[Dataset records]
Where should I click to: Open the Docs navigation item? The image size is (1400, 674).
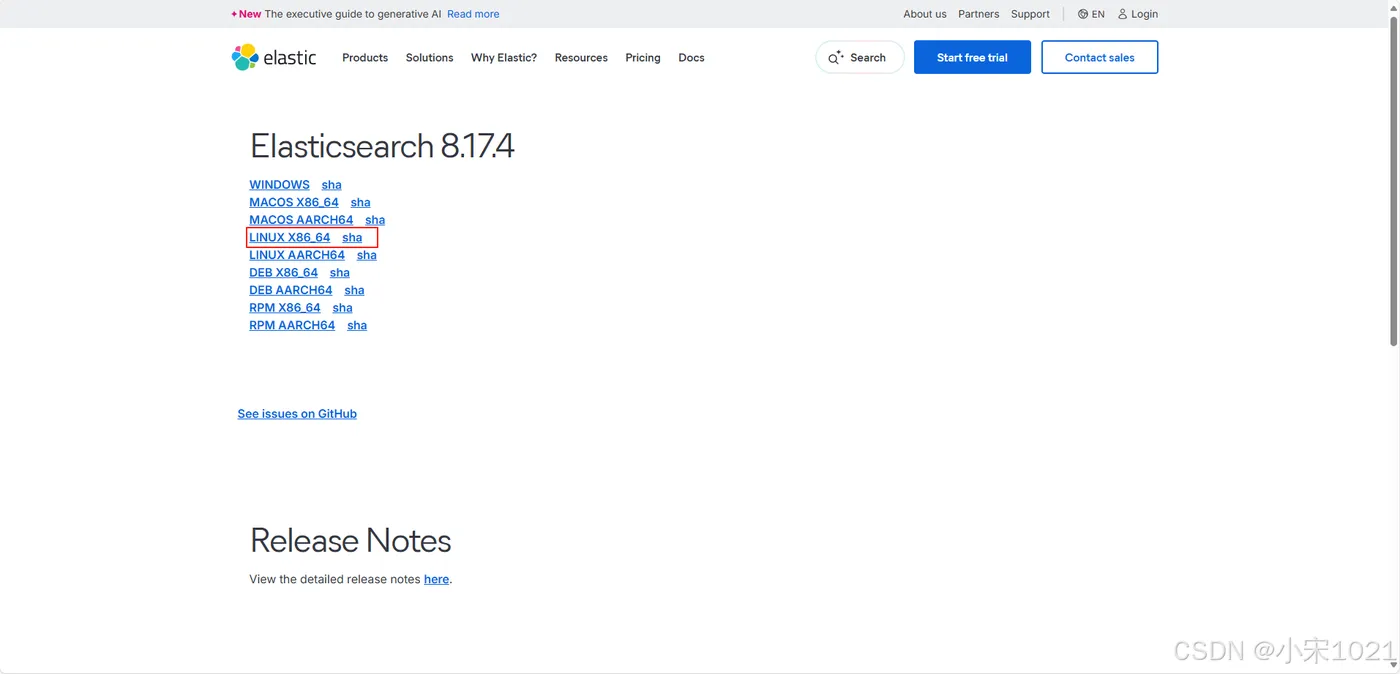(x=691, y=58)
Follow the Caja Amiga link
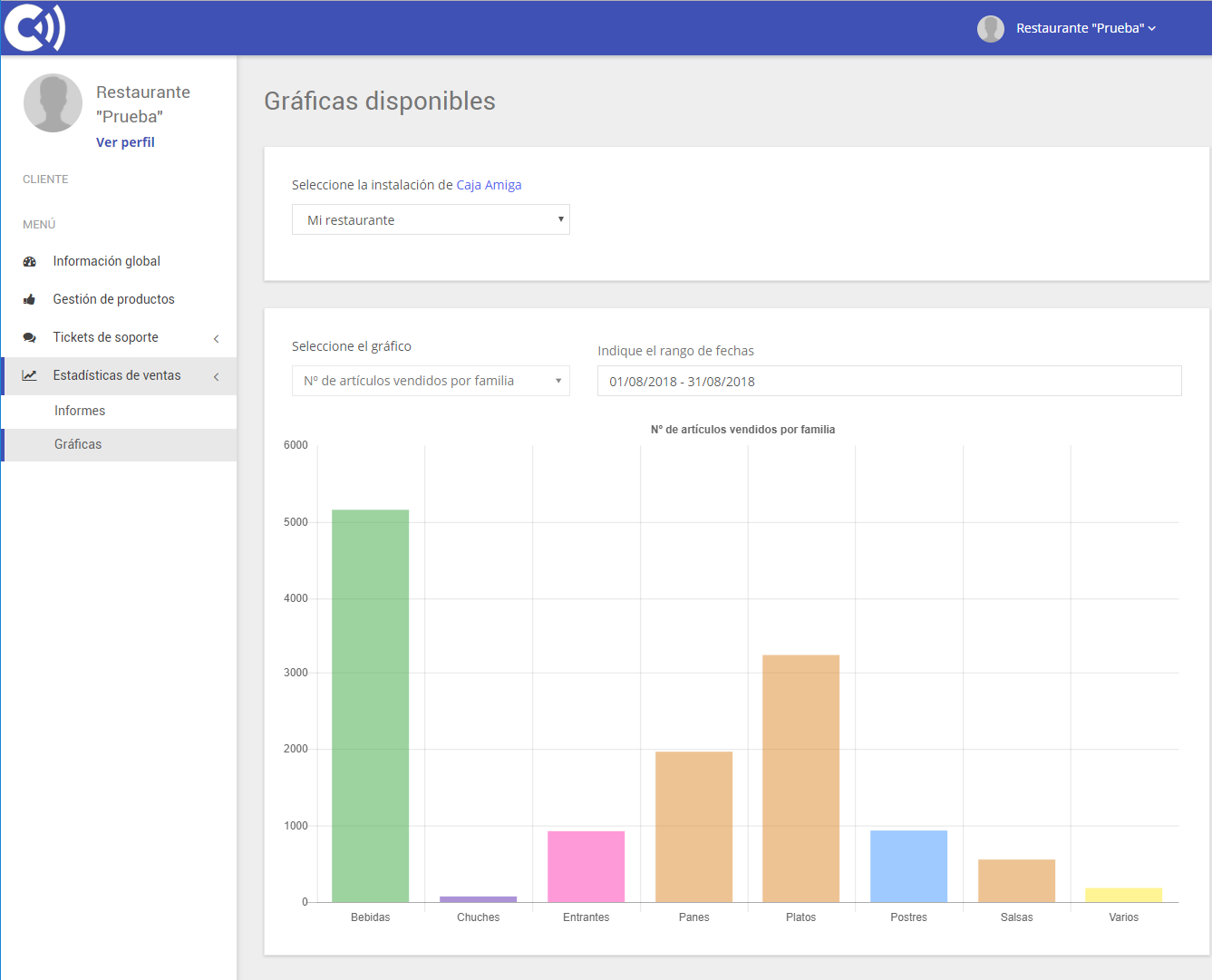Viewport: 1212px width, 980px height. (x=489, y=185)
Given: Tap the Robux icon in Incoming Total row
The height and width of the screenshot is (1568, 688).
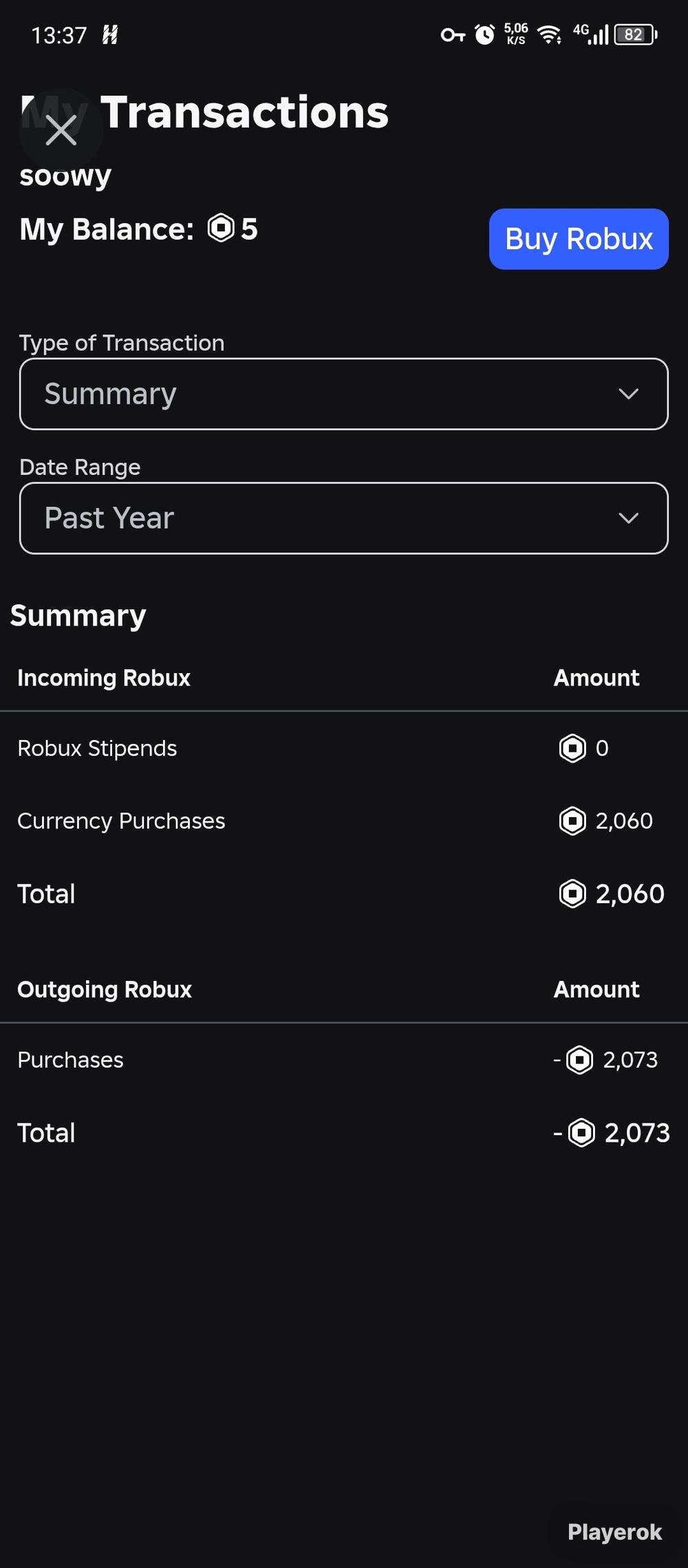Looking at the screenshot, I should pos(572,893).
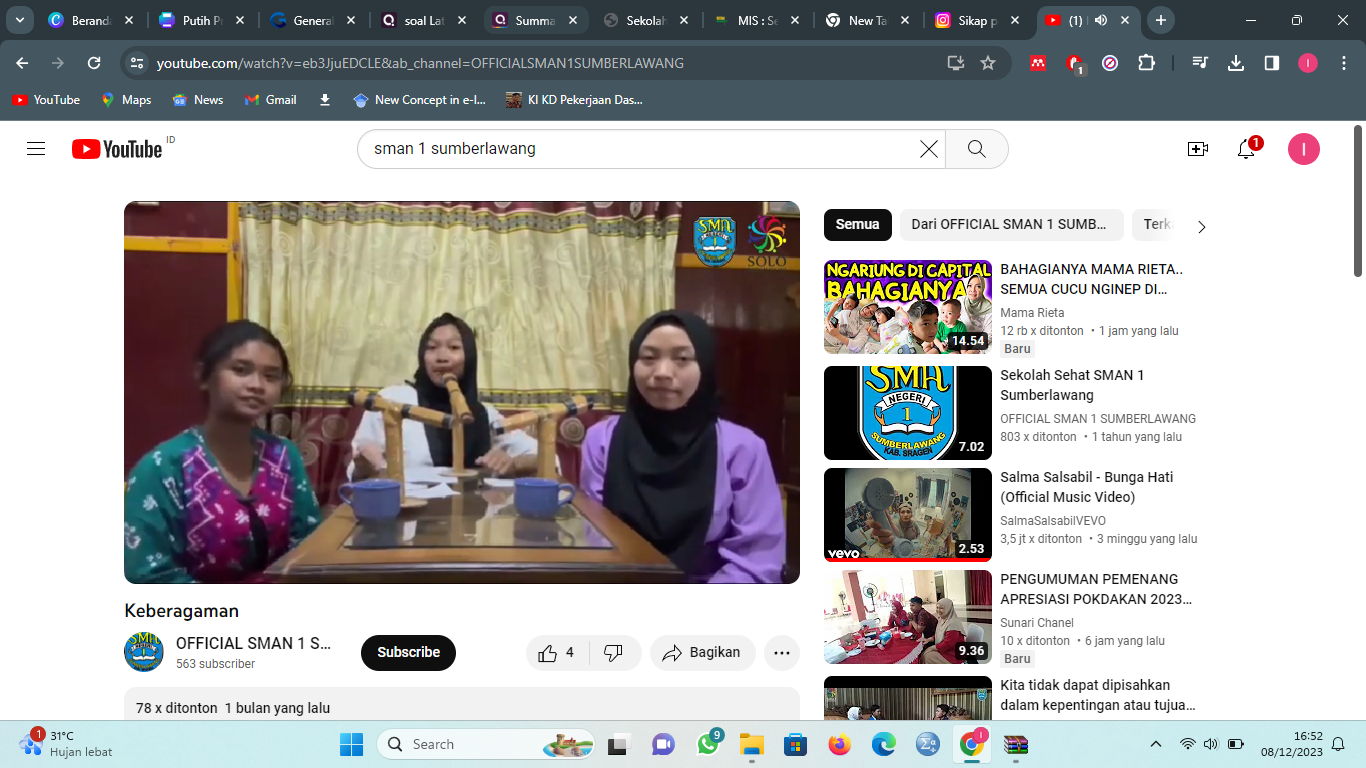Dislike the video with thumbs down
Screen dimensions: 1366x768
pyautogui.click(x=614, y=653)
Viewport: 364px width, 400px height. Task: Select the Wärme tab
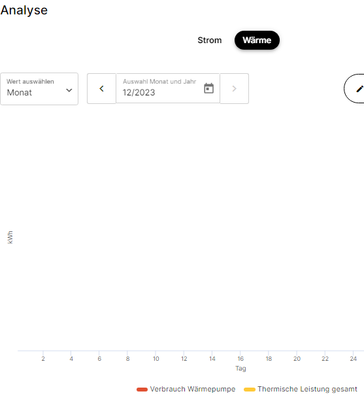tap(257, 40)
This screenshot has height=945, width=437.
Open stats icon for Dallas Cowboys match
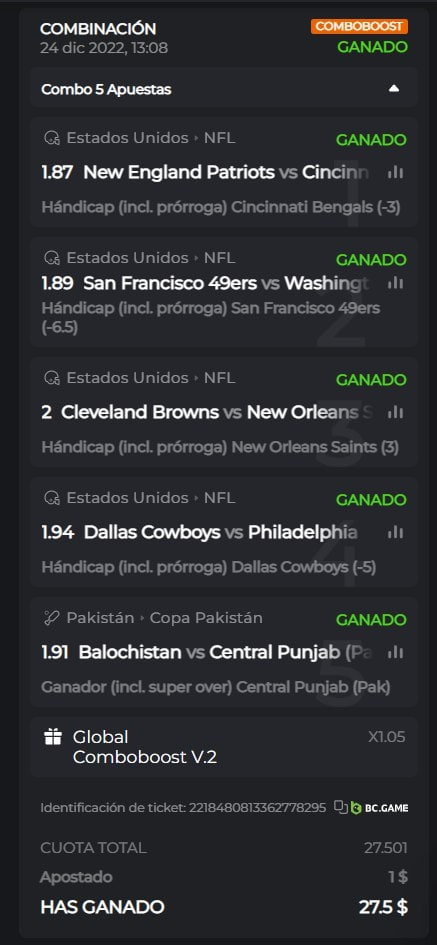(395, 532)
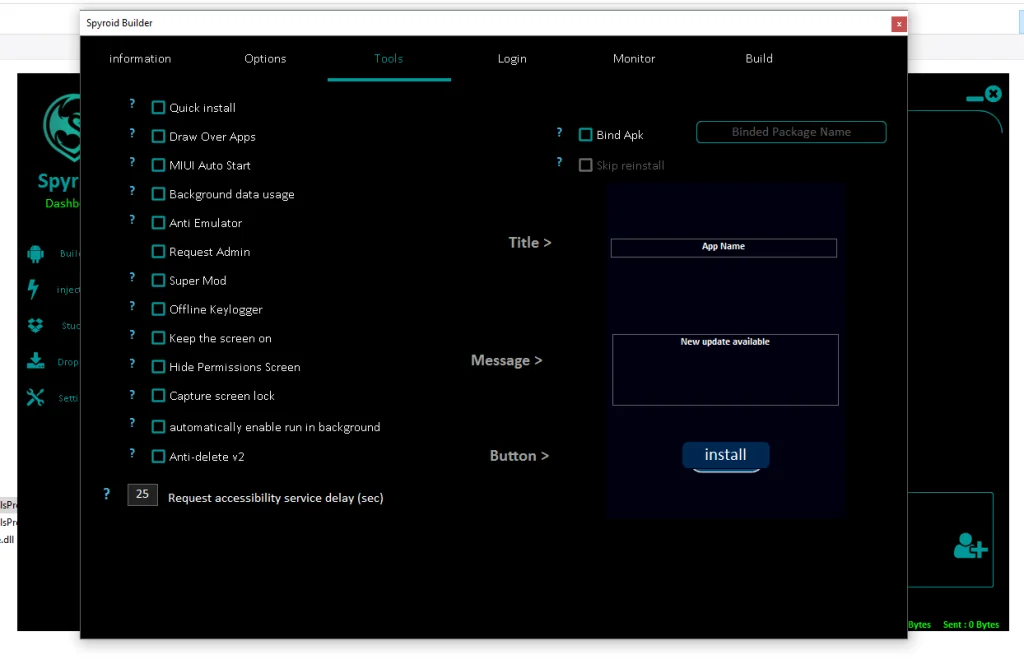Go to the Build tab

tap(759, 59)
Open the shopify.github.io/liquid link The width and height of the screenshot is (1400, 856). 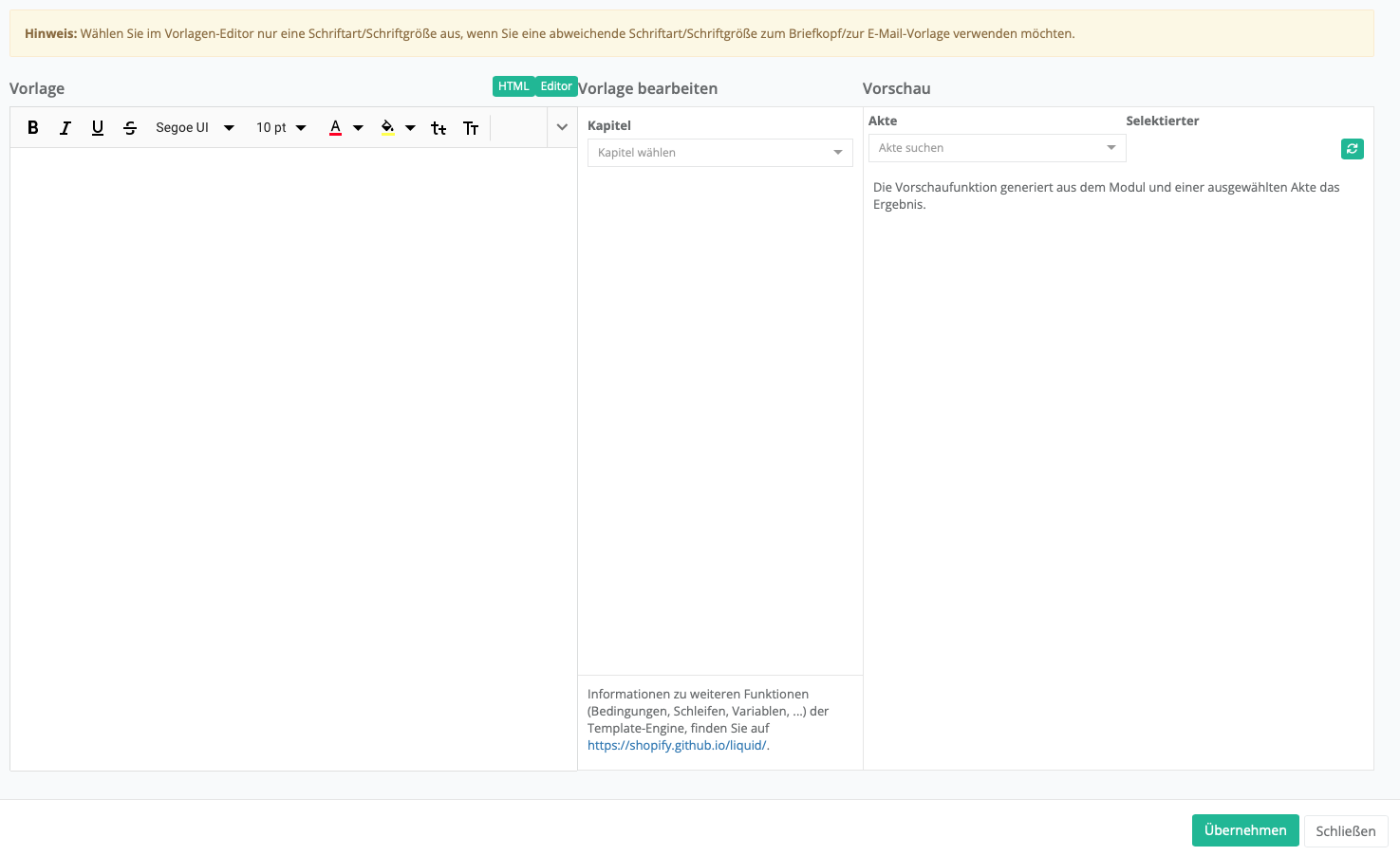677,746
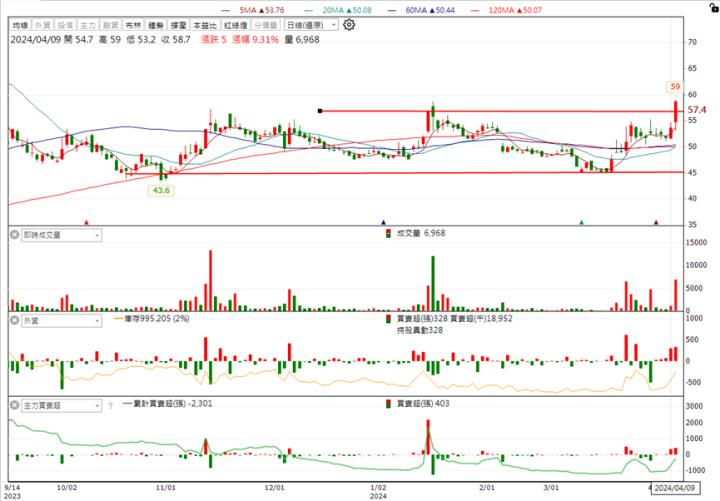Close the 主力買賣超 indicator panel
This screenshot has width=720, height=501.
[x=16, y=405]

> **ABOUT THIS TASK**: All lines from the start of the entries above through the line containing "Given: Tap the" must be transcribed exactly, both ends included, and no picture may be copied.

> **ANSWER TO THE EXERCISE**:
Where should I click to: Open the Docs navigation item? The image size is (1400, 674).
(x=691, y=58)
Follow the Caja Amiga link
Viewport: 1212px width, 980px height. (x=489, y=185)
Given: Tap the Robux icon in Incoming Total row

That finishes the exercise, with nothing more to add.